REQUIRED TASKS
a - Reproduce word for word the part of the news item on the flat-rate state pension that begins at the words "Individuals who retire" and stops after "of £144 a week.".
b - Take the news item on the new flat-rate state pension further, writing on from its final sentence.

EXCERPTED PASSAGE
*-*-*

Pensioners look set to benefit from a new flat-rate pension announced by the government today, but Preston-based financial advisory group Taylor Patterson warns some people will lose out.
The 2013 budget will see the current basic state pension merge with the state second pension to form a single scheme, providing an initial £144 a week, in today’s money, for those with a 35-year National Insurance record.This is good news for those on lower incomes, who will see their basic state pension increased from £107.45 as it stands at the moment, but higher earners face a cut in retirement income as they would previously have been entitled to a top-up funded through their National Insurance contributions.
Individuals who retire before 2017, when the changes will be introduced, will not receive the higher flat-rate pension.Colin Wildman, employee benefits consultant at Taylor Patterson, said: “On the face of it, today’s announcement is great for lower income earners who will benefit from a higher flat-rate pension of £144 a week.

*-*-*

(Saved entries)
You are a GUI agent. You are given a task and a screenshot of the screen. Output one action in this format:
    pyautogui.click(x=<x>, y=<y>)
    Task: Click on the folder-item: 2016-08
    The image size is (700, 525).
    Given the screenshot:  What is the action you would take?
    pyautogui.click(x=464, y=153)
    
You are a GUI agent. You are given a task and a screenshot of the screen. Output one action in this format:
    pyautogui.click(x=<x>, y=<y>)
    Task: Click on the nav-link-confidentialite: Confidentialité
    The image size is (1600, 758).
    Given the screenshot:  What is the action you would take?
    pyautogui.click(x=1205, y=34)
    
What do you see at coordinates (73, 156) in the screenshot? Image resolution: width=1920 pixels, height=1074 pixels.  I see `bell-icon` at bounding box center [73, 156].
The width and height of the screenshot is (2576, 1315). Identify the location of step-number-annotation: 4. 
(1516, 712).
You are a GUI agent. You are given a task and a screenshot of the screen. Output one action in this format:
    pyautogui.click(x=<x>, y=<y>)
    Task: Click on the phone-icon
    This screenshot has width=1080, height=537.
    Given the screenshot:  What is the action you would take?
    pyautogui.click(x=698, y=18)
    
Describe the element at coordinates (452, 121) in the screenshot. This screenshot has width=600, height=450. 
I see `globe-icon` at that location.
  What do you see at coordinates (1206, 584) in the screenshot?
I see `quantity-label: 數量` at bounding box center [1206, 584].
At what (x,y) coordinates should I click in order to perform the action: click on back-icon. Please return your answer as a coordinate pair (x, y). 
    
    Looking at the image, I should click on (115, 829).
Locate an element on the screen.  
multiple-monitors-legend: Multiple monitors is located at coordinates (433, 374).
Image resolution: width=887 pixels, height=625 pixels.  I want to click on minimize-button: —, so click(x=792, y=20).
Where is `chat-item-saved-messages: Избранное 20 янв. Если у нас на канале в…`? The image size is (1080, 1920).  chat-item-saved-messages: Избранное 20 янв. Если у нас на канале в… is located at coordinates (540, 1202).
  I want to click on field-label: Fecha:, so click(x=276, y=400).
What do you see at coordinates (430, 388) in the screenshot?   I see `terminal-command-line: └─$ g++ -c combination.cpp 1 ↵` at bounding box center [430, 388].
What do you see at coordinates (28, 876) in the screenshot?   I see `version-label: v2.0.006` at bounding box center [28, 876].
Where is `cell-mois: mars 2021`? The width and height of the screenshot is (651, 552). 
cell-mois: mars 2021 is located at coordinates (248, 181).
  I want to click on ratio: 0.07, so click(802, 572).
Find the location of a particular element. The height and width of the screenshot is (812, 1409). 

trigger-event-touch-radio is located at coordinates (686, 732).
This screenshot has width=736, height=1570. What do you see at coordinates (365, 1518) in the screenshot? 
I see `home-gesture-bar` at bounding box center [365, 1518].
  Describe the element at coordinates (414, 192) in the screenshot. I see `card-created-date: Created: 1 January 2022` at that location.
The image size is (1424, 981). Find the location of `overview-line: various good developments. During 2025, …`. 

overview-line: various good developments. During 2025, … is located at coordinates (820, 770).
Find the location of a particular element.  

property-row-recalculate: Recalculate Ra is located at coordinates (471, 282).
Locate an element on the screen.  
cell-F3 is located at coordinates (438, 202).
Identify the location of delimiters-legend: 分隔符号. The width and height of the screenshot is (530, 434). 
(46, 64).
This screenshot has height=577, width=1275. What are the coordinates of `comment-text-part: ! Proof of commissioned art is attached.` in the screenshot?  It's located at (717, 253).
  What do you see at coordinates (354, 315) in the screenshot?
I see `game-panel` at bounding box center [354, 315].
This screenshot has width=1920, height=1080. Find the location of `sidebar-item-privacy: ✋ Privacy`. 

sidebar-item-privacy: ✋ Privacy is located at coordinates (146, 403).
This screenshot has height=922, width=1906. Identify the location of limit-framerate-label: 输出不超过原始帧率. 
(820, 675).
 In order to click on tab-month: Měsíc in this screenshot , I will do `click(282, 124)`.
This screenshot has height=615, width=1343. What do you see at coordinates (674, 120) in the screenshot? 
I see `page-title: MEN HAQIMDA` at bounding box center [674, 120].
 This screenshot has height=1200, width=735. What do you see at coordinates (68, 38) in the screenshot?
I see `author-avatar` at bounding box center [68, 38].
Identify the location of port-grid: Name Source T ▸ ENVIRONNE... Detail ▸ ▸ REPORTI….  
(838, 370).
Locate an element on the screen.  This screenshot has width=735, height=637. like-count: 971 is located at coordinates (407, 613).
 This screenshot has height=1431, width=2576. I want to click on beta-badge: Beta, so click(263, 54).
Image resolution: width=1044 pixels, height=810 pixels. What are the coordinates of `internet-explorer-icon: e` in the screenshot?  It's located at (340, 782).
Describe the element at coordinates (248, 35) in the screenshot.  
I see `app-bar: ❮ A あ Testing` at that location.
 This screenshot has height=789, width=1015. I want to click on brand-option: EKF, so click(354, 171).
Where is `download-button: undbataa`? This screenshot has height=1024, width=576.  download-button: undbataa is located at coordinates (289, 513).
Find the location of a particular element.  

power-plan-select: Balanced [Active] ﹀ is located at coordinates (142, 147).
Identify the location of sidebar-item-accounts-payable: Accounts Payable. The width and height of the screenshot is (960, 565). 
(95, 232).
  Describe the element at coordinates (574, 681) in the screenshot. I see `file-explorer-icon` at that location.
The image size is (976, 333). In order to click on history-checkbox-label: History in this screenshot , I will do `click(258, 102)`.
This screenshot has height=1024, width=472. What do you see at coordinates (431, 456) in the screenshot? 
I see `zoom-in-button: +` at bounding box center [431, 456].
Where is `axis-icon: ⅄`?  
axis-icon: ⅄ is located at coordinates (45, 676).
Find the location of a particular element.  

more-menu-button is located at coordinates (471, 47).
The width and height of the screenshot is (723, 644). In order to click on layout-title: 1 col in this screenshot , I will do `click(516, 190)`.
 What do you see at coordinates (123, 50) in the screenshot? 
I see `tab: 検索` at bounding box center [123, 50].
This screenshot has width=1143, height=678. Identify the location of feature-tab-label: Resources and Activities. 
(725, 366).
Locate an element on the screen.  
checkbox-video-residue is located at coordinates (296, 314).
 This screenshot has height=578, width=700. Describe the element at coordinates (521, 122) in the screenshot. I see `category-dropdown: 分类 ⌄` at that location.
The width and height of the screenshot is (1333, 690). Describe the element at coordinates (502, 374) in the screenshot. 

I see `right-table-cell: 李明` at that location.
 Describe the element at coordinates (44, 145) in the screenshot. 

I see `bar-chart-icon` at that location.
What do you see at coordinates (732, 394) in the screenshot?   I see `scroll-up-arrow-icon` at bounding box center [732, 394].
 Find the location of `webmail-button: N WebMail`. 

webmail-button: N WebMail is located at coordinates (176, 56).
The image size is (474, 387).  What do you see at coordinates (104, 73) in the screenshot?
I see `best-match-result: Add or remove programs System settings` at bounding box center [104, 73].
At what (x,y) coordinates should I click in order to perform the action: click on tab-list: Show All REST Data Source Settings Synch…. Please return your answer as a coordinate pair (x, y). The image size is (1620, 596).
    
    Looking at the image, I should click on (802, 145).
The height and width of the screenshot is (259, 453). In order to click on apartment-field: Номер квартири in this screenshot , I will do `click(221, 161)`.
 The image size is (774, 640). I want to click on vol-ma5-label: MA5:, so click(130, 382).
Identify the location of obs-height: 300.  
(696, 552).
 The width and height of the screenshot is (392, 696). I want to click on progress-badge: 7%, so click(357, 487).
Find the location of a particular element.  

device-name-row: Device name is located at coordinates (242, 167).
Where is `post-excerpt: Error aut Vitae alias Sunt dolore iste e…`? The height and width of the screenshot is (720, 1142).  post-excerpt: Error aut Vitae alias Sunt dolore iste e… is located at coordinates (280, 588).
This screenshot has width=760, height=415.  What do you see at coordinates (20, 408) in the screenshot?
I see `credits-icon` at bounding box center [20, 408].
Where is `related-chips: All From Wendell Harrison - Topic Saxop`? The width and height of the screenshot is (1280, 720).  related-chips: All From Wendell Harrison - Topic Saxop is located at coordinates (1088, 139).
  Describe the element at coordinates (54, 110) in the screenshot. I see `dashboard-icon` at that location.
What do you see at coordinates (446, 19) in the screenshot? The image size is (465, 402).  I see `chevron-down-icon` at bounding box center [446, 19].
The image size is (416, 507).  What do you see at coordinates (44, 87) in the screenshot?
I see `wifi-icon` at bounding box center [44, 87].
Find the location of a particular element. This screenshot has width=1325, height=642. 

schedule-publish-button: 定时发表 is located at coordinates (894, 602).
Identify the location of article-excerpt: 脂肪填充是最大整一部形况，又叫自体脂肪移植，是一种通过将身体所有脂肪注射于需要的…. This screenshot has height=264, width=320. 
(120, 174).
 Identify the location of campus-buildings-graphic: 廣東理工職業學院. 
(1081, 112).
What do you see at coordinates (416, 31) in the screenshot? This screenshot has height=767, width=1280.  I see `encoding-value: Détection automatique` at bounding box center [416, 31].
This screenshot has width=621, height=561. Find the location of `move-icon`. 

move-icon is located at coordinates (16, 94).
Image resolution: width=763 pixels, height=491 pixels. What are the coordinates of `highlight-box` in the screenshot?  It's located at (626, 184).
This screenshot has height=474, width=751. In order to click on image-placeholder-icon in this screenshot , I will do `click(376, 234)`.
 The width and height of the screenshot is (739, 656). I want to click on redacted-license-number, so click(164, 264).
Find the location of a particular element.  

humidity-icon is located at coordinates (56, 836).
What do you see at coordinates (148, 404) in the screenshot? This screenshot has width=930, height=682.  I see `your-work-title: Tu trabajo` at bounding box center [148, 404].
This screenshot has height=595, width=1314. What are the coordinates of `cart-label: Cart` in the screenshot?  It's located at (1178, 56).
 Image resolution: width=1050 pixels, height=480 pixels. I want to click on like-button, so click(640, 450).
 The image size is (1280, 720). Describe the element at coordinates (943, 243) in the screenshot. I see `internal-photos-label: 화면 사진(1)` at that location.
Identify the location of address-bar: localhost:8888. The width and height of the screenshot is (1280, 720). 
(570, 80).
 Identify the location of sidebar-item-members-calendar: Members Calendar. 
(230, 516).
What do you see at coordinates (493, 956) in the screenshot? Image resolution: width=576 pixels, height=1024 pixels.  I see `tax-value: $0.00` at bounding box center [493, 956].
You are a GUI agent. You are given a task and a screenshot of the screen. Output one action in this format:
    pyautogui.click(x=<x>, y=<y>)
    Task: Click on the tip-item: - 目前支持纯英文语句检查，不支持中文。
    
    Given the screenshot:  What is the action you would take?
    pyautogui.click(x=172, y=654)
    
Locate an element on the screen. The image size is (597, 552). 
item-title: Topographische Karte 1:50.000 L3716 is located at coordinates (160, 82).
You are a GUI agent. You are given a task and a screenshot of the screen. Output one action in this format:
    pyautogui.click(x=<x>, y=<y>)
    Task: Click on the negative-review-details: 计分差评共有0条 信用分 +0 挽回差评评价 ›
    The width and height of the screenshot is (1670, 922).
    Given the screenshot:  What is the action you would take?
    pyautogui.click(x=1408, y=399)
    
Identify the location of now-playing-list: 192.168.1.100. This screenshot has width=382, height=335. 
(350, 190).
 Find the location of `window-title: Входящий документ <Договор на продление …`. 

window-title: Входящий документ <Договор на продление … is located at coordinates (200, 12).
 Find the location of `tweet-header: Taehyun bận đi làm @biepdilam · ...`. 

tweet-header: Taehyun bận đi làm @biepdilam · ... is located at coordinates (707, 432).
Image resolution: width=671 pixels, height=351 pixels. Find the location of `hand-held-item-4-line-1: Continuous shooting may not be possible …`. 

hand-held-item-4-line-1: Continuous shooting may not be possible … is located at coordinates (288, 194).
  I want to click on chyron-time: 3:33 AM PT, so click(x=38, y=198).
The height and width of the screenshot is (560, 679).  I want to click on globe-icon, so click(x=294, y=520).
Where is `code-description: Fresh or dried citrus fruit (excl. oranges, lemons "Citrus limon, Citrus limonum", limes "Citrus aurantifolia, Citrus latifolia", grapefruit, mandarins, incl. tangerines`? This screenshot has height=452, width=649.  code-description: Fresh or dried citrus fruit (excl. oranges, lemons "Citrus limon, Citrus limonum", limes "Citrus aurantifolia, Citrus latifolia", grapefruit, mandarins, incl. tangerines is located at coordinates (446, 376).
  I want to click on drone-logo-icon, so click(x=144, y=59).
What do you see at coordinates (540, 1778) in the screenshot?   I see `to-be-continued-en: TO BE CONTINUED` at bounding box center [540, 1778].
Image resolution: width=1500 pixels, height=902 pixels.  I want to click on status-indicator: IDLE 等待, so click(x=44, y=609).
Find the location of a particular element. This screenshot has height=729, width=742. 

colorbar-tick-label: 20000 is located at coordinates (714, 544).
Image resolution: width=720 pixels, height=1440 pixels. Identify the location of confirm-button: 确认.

*-*-*

SET OF ANSWERS
a -
Individuals who retire before 2017, when the changes will be introduced, will not receive the higher flat-rate pension.Colin Wildman, employee benefits consultant at Taylor Patterson, said: “On the face of it, today’s announcement is great for lower income earners who will benefit from a higher flat-rate pension of £144 a week.

b -
“However, fewer people will qualify for the maximum state pension as the government has increased the minimum National Insurance (NI) contribution period from 30 years to 35 years. There is also a minimum qualification period of ten years, so anyone with fewer than ten years of NI contributions, will not get a state pension.””Individuals on higher incomes will also lose out. Currently, higher earners can receive a state pension of up to £250 a week. After April 2017, it will be capped at £144 a week, in today’s money, although they’ll be able to keep benefits accrued up to that point.”
For individuals on higher incomes, Colin’s advice remains the same – invest in a private pension now before it’s too late. “For those individuals who are investing in their future wisely, this announcement won’t come as a surprise. Today’s announcement reinforces the point that the state pension alone is insufficient to support the income needs of most individuals during their retirement years.